Since your body is steadily losing water through sweating, digestion, and even breathing, it's essential to stay hydrated by drinking and an adequate amount of fluids and eating foods that contain water.
The dangers of dehydration can range from mild headaches and dizziness to more severe condition like organ failure or death. Let’s take a look at some information and the specific hazards caused by dehydration, so that you prevent them from happening to you.
It happens to everyone.
Both children and adults can suffer from dehydration thought their symptoms might be different. Some people are at a higher risk such as:
- Babies and young children, who can’t vocalize their thirst.
- Elderly adults who already have less water in their bodies and don’t move around very well.
- People who are outside or frequently exercise that are continuously sweating out fluids.
- People who are ill and not in the mood to eat or drink.
- People with chronic illnesses like type 2 diabetes which causes frequent urination.
Signs it’s happening to you.
Getting dehydrated is easy. After a long day at the office or a quick workout, you can sometimes simply forget to drink water. By knowing the signs of dehydration, you can take preventative measures and recognize when it’s happening to you or your child.
For babies and young children, dehydration is especially dangerous because they aren’t able to explain that they’re thirsty. You must maintain a sufficient amount of liquids to prevent any nutrient loss or side effects.
The signs of dehydration in children are: dry mouth and difficult swallowing, dry diapers for three or more hours, no tears when crying, sunken face—including soft spot, eyes, and cheeks—sleepiness and irritability.
In adults, mild or moderate dehydration symptoms include: muscle cramps, headaches, thirst, lack of or dark urination, and dry mouth. As dehydration becomes more severe, adults can experience sunken eyes, very dry skin, rapid breathing and heartbeat, lack of energy, fainting, and dizziness.
In addition to the regular loss of water, if you have diarrhea, vomiting, fever, excessive sweating, or you’re urinating a lot—from a condition or pregnancy—then your body is losing even more fluids, making you more prone to dehydration.
How to stop dehydration
Having a couple of glasses of water a day is simply not enough to prevent you from getting dehydrated.
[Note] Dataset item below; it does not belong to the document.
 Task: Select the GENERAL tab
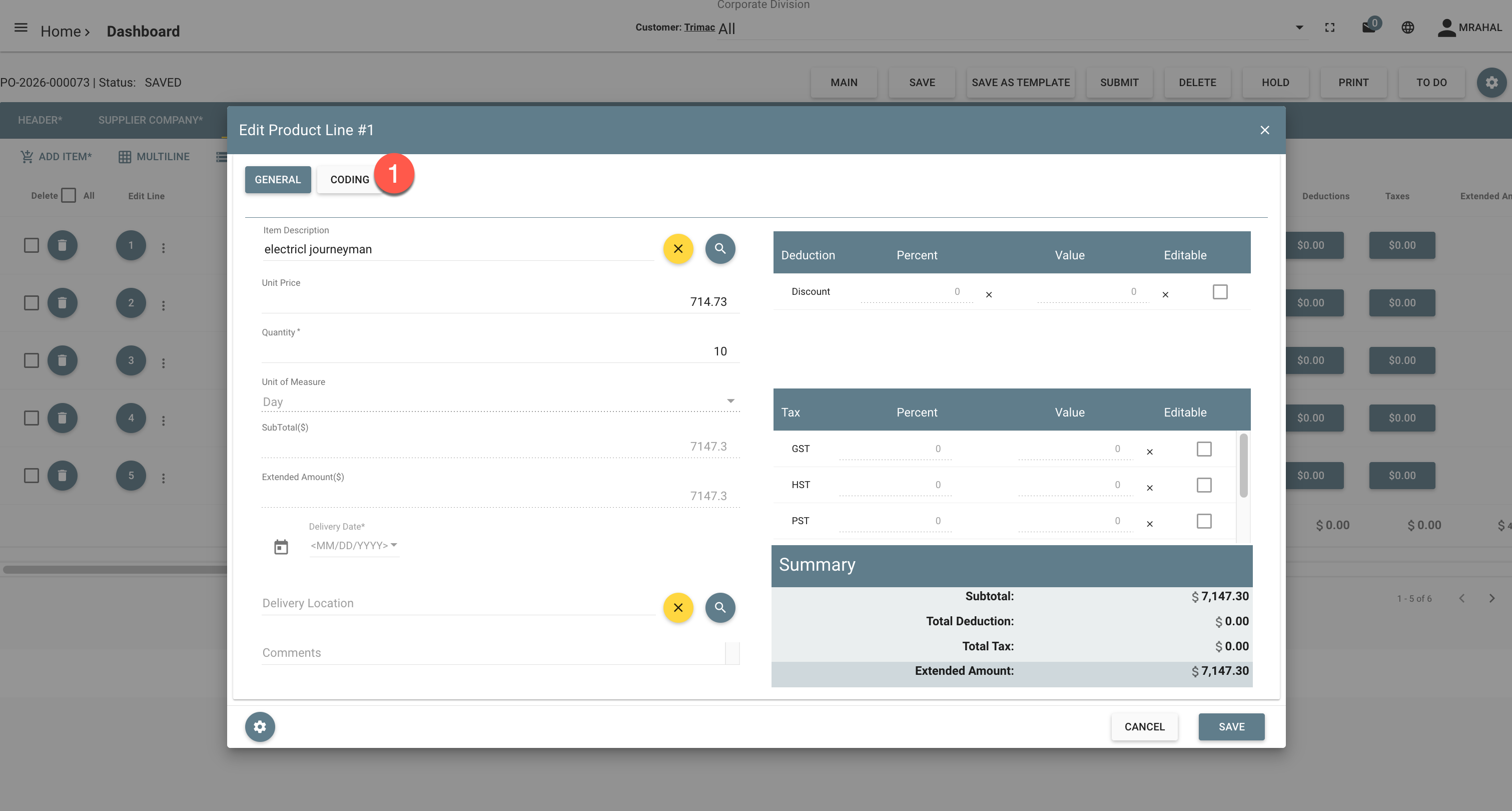tap(278, 180)
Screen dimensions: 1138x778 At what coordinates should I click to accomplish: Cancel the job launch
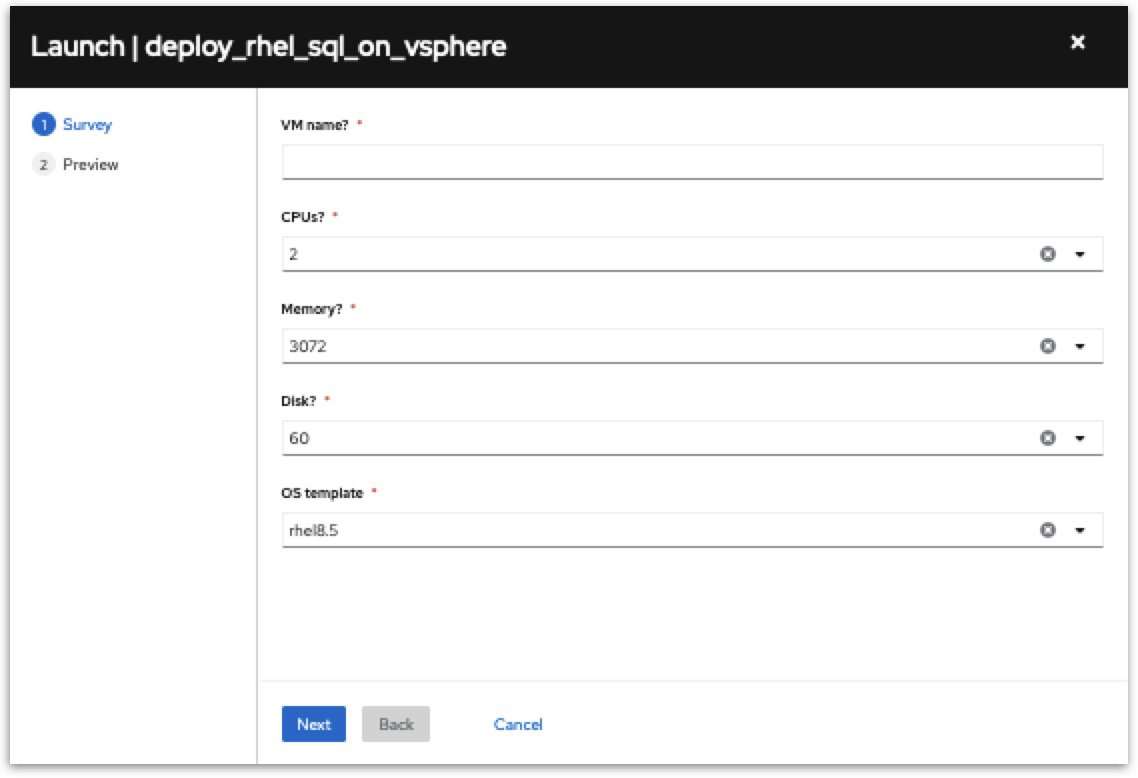[518, 724]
Based on daily fluid loss, it’s recommended for people to consume around eight glasses of water a day—and even more during illness, hot weather, or when exercising.
Start and end your day with a glass of water. Even while sleeping your body loses water, so by drinking a cup before bed, you can prevent any loss at night. If you live in a hot, dry environment or are very active, then you will need to replenish more fluids.
Even if you don’t feel sweaty, from just an hour of exercise, your body can lose over a quart of water. You should make sure that you’re drinking before, during, and after, plus add in some electrolytes from a sports drink.
Cut back on caffeinated or sugary drinks, which are diuretics—causing frequent urination—and can leave you dehydrated. If you can’t live without your morning coffee or diet soda at lunch, then make sure you drink water after. Keep a water bottle handy wherever you go, so you always have something to drink.
Everyone has experienced dehydration at some point in his or her lives. Whether it was a battle with the flu or a gym session that didn’t include enough water, it’s easy to lose fluids without realizing. For a healthy life and active body, you should always make sure you're replenishing the water and electrolytes in your body. Use the signs, dangers, and preventative steps above to help you recognize and stop yourself from getting dehydrated.